#### Work request:
Please write out all the rows below as a numbered list, skipping any blank lines. Leave the pictures out of your answer.

───── Given records ─────

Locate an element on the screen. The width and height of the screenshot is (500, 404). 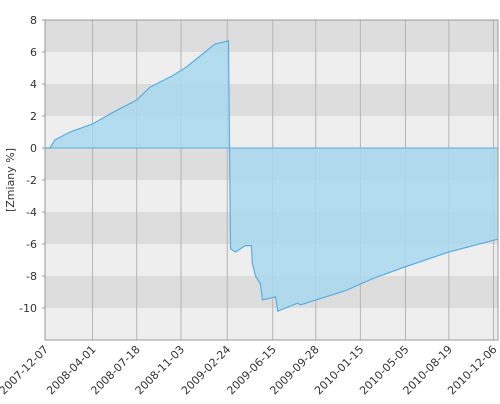
x-tick-label: 2007-12-07 is located at coordinates (26, 370).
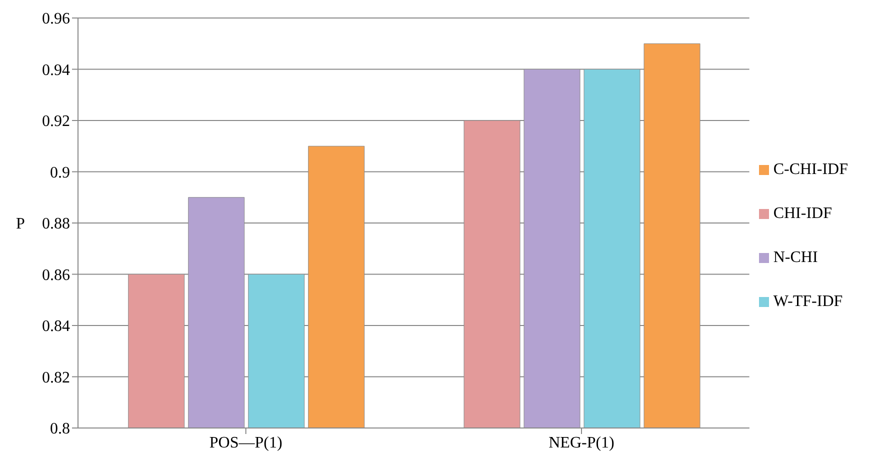  What do you see at coordinates (810, 169) in the screenshot?
I see `legend-label: C-CHI-IDF` at bounding box center [810, 169].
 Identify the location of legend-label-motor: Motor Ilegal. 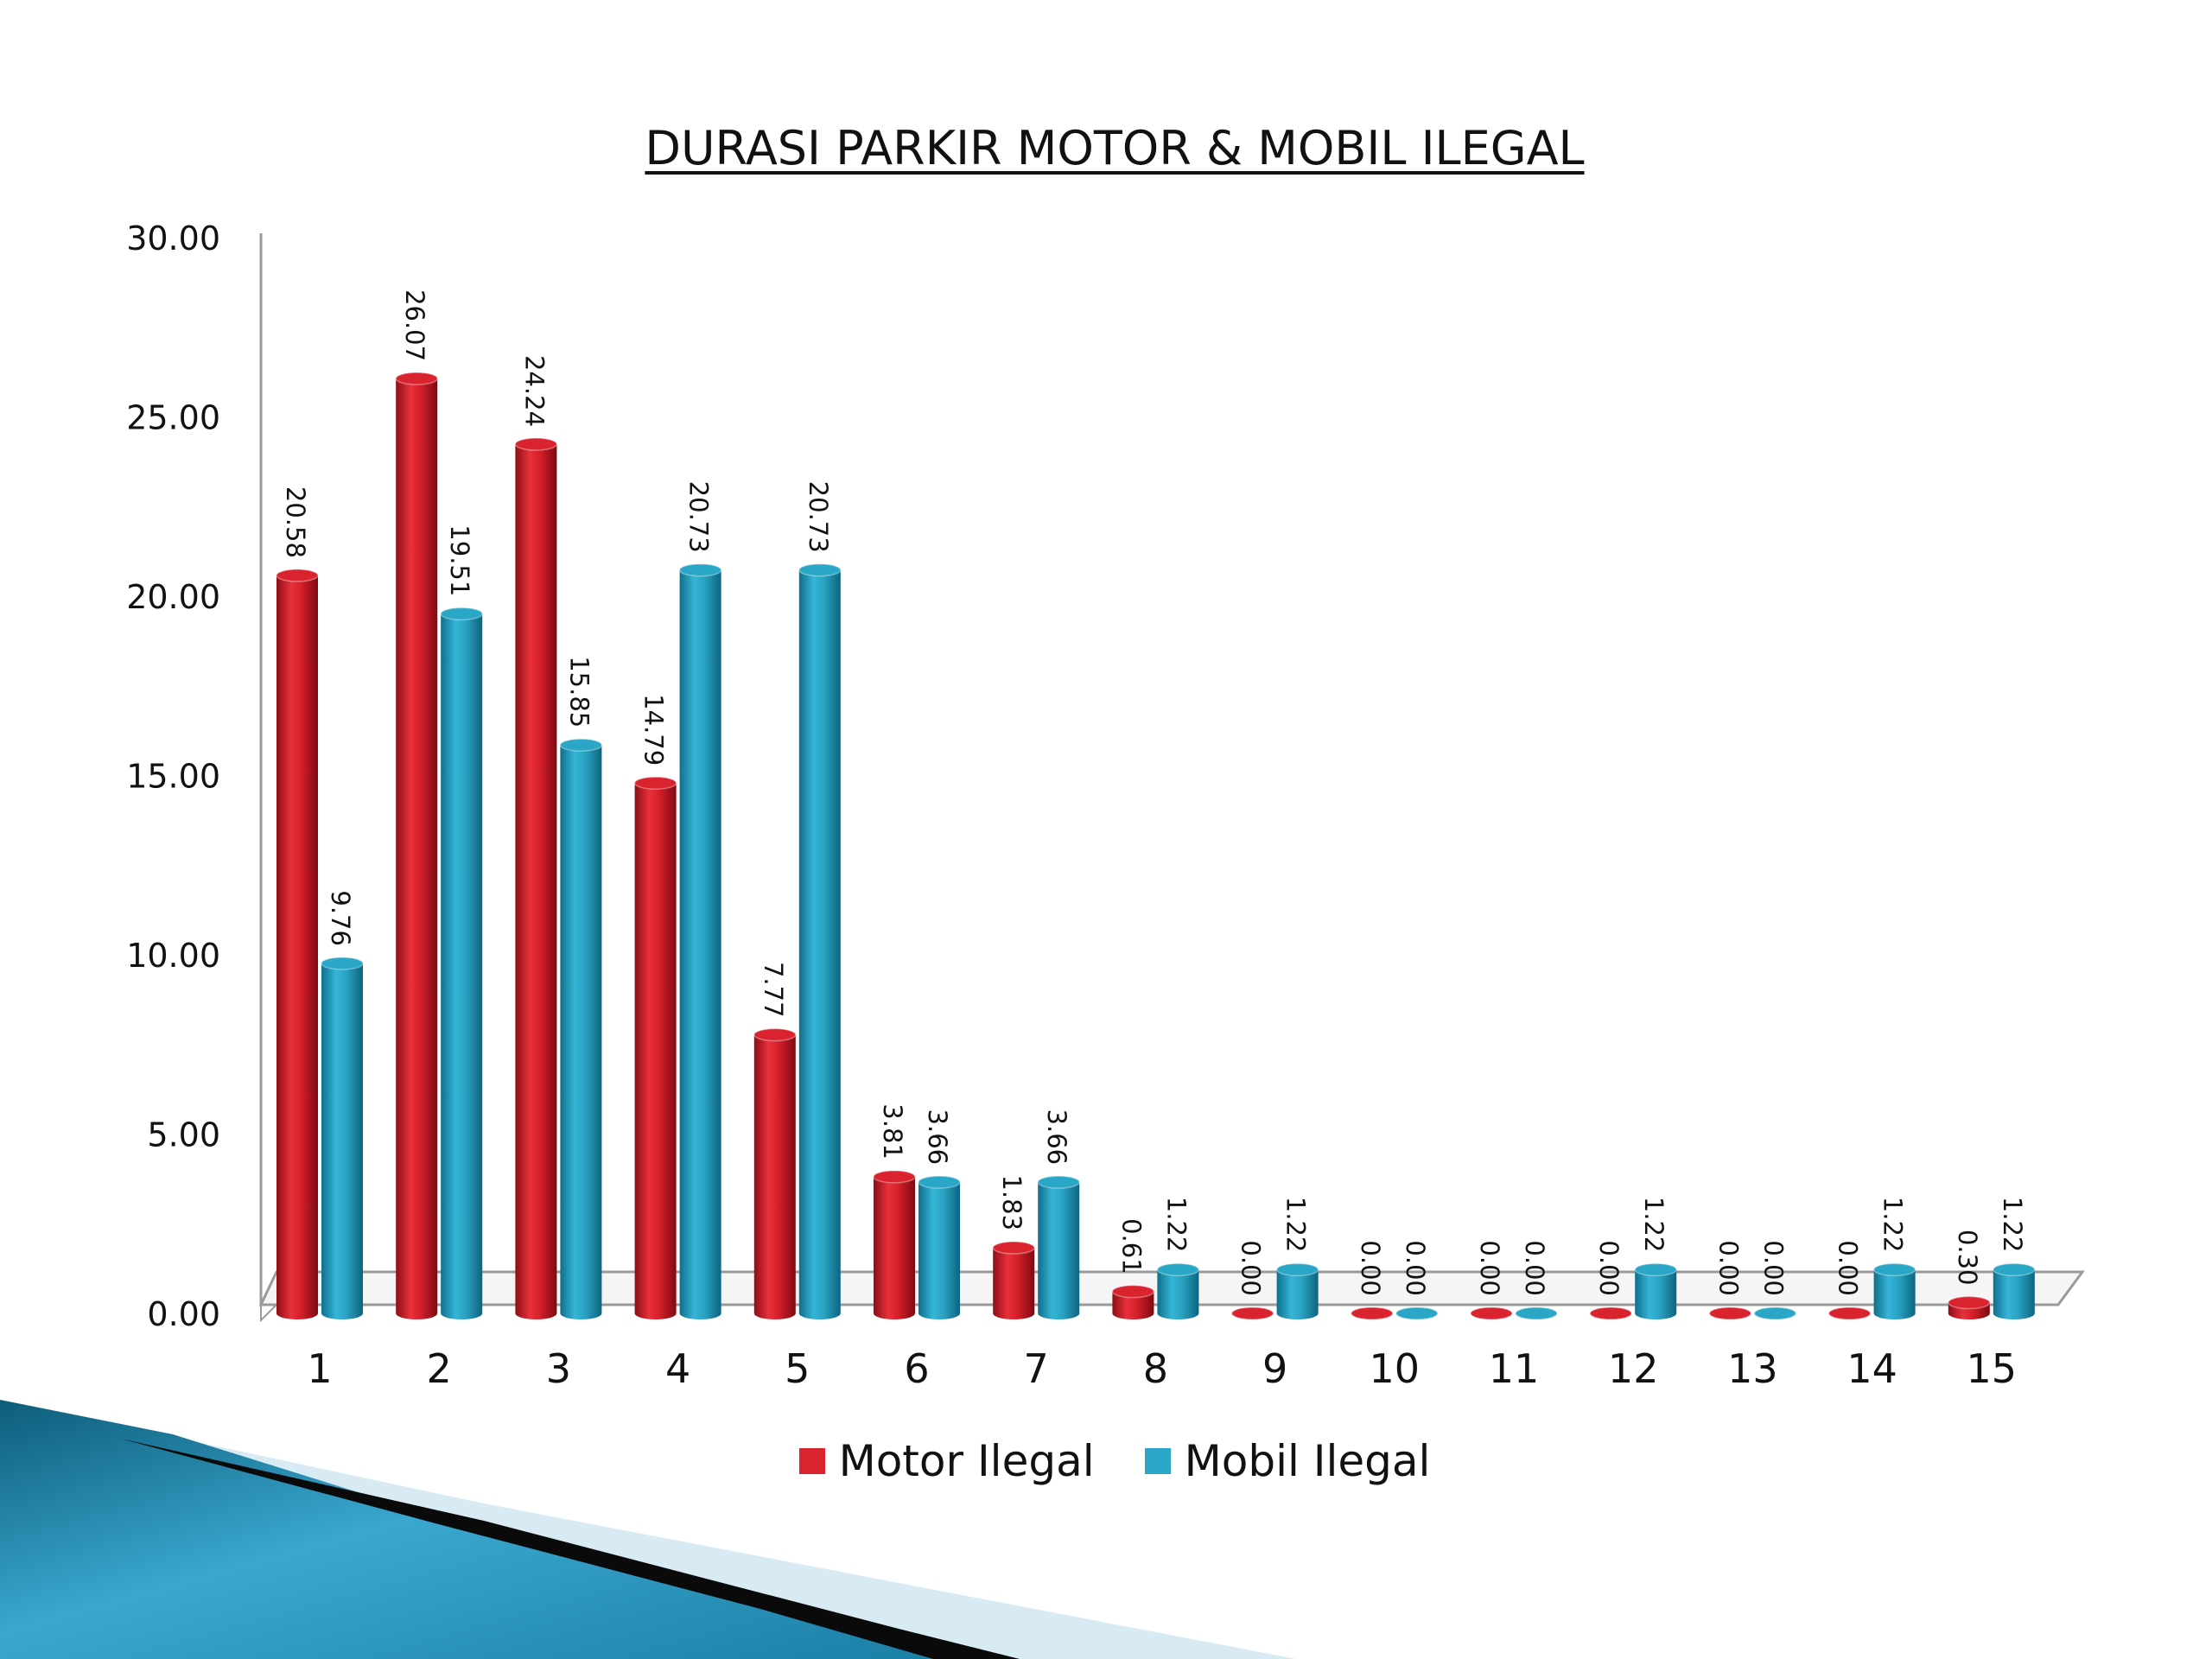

─────

#### Final answer:
1. Locate an element on the screen. The width and height of the screenshot is (500, 404). 
2. x-tick-label: 2007-12-07 is located at coordinates (26, 370).
3.   What do you see at coordinates (810, 169) in the screenshot?
4. I see `legend-label: C-CHI-IDF` at bounding box center [810, 169].
5.  Identify the location of legend-label-motor: Motor Ilegal. 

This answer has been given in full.